** TASK TO CARRY OUT **
From the records below, copy out exactly the lines from the one containing "Task: Click the dark" to the one containing "You are a computer-use agent. Viewport: 1456px", both included. Add nothing else.

** MATERIAL SUPPLIED **
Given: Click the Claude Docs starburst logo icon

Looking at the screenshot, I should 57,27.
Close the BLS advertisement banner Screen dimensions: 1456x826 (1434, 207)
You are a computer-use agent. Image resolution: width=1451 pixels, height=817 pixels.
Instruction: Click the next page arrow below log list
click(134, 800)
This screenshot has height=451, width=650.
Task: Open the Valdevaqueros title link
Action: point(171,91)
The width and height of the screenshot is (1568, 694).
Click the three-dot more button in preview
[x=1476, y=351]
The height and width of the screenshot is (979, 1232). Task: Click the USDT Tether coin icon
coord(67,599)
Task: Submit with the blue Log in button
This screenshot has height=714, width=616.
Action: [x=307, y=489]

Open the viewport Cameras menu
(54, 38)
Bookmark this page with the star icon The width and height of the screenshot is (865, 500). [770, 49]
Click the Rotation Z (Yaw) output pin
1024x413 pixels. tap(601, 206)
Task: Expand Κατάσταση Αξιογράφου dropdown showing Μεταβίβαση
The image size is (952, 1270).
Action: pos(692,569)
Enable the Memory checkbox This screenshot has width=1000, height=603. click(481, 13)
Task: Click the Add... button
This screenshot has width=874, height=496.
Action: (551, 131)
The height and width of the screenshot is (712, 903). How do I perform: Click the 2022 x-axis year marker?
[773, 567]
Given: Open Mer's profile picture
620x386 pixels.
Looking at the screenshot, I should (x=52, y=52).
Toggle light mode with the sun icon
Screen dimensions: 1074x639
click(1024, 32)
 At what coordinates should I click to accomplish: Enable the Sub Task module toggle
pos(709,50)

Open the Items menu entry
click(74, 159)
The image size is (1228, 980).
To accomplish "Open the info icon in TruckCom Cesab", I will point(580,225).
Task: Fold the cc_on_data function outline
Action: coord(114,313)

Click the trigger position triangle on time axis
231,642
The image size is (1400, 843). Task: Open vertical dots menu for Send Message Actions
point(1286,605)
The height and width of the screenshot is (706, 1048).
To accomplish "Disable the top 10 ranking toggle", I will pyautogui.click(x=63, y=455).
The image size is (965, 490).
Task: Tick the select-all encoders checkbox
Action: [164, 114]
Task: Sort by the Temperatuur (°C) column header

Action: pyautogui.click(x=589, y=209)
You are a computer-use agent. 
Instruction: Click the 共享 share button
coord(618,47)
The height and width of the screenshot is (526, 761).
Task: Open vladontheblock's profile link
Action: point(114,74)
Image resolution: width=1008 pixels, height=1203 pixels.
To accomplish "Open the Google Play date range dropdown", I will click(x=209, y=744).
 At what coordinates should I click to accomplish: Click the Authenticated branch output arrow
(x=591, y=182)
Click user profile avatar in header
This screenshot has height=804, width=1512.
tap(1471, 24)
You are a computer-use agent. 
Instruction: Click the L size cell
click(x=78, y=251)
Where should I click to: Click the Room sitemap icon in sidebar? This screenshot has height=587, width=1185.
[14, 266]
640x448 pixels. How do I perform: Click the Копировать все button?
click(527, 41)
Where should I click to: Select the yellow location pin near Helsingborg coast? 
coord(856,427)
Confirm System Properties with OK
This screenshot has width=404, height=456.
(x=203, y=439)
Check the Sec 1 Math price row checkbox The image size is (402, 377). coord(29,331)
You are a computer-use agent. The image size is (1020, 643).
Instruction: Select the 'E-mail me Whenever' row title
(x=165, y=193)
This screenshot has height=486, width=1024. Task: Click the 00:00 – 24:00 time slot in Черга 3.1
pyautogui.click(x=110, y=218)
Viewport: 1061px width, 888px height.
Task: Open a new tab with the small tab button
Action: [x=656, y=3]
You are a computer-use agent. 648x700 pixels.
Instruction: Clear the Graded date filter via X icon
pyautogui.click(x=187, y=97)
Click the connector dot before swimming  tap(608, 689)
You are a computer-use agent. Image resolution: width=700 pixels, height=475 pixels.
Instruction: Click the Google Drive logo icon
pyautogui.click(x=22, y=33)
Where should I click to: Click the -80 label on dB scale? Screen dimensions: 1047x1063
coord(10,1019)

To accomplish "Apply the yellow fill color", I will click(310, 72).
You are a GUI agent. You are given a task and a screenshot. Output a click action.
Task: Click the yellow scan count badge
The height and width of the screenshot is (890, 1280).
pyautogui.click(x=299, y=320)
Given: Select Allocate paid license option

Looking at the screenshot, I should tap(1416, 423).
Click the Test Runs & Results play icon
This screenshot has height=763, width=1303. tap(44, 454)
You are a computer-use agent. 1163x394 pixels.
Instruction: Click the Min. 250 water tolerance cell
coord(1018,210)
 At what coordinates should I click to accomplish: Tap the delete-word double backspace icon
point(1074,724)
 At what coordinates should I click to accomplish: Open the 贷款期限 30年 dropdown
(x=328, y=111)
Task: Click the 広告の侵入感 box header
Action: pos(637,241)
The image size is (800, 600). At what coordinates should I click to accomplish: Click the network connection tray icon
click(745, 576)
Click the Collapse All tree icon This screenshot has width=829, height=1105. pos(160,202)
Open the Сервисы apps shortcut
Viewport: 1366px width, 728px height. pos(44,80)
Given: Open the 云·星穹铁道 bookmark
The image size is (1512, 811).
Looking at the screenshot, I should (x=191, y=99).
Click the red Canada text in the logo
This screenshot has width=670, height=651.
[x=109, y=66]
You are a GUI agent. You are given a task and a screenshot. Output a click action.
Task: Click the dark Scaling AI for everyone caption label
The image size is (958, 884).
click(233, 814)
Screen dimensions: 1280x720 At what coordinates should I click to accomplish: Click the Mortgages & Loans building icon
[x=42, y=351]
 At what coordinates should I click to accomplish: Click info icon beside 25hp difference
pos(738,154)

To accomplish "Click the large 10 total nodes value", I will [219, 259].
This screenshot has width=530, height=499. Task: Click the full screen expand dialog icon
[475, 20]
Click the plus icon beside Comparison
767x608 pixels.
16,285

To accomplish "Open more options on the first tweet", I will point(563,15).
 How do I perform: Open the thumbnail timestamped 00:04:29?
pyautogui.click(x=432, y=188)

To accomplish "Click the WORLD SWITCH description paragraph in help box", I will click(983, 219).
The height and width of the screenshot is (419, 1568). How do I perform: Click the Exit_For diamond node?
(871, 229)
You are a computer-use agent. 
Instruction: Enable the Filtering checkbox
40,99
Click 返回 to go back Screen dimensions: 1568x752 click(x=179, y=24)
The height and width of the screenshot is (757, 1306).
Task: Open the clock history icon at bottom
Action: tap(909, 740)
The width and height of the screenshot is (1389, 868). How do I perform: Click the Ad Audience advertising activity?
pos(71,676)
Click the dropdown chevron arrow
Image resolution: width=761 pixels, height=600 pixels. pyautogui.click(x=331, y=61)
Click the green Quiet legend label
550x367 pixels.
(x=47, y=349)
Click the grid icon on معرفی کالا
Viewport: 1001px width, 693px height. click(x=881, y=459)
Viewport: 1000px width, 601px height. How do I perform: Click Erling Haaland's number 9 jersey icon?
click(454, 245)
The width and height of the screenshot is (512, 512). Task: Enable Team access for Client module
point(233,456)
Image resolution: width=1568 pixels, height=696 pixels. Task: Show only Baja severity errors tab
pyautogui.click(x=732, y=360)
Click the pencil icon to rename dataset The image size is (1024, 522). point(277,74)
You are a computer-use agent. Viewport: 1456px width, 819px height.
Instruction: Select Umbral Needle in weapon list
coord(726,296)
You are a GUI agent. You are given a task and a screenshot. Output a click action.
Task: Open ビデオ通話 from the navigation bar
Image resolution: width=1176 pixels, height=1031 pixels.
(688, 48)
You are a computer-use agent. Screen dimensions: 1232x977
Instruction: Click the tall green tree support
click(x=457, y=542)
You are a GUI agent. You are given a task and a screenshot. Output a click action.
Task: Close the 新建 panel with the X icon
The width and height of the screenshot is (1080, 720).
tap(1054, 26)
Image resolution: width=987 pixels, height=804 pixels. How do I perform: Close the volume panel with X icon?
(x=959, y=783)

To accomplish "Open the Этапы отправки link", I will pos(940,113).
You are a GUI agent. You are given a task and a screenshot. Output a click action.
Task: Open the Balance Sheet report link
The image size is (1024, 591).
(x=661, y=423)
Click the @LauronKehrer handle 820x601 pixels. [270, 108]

** YOUR SOLUTION **
Task: Click the dark Scaling AI for everyone caption label
The image size is (958, 884).
click(233, 814)
Screen dimensions: 1280x720 At what coordinates should I click to accomplish: Click the Mortgages & Loans building icon
[x=42, y=351]
 At what coordinates should I click to accomplish: Click info icon beside 25hp difference
pos(738,154)

To accomplish "Click the large 10 total nodes value", I will [219, 259].
This screenshot has width=530, height=499. Task: Click the full screen expand dialog icon
[475, 20]
Click the plus icon beside Comparison
767x608 pixels.
16,285

To accomplish "Open more options on the first tweet", I will point(563,15).
 How do I perform: Open the thumbnail timestamped 00:04:29?
pyautogui.click(x=432, y=188)

To accomplish "Click the WORLD SWITCH description paragraph in help box", I will click(983, 219).
The height and width of the screenshot is (419, 1568). How do I perform: Click the Exit_For diamond node?
(871, 229)
You are a computer-use agent. 
Instruction: Enable the Filtering checkbox
40,99
Click 返回 to go back Screen dimensions: 1568x752 click(x=179, y=24)
The height and width of the screenshot is (757, 1306).
Task: Open the clock history icon at bottom
Action: tap(909, 740)
The width and height of the screenshot is (1389, 868). How do I perform: Click the Ad Audience advertising activity?
pos(71,676)
Click the dropdown chevron arrow
Image resolution: width=761 pixels, height=600 pixels. pyautogui.click(x=331, y=61)
Click the green Quiet legend label
550x367 pixels.
(x=47, y=349)
Click the grid icon on معرفی کالا
Viewport: 1001px width, 693px height. click(x=881, y=459)
Viewport: 1000px width, 601px height. How do I perform: Click Erling Haaland's number 9 jersey icon?
click(454, 245)
The width and height of the screenshot is (512, 512). Task: Enable Team access for Client module
point(233,456)
Image resolution: width=1568 pixels, height=696 pixels. Task: Show only Baja severity errors tab
pyautogui.click(x=732, y=360)
Click the pencil icon to rename dataset The image size is (1024, 522). point(277,74)
You are a computer-use agent. Viewport: 1456px width, 819px height.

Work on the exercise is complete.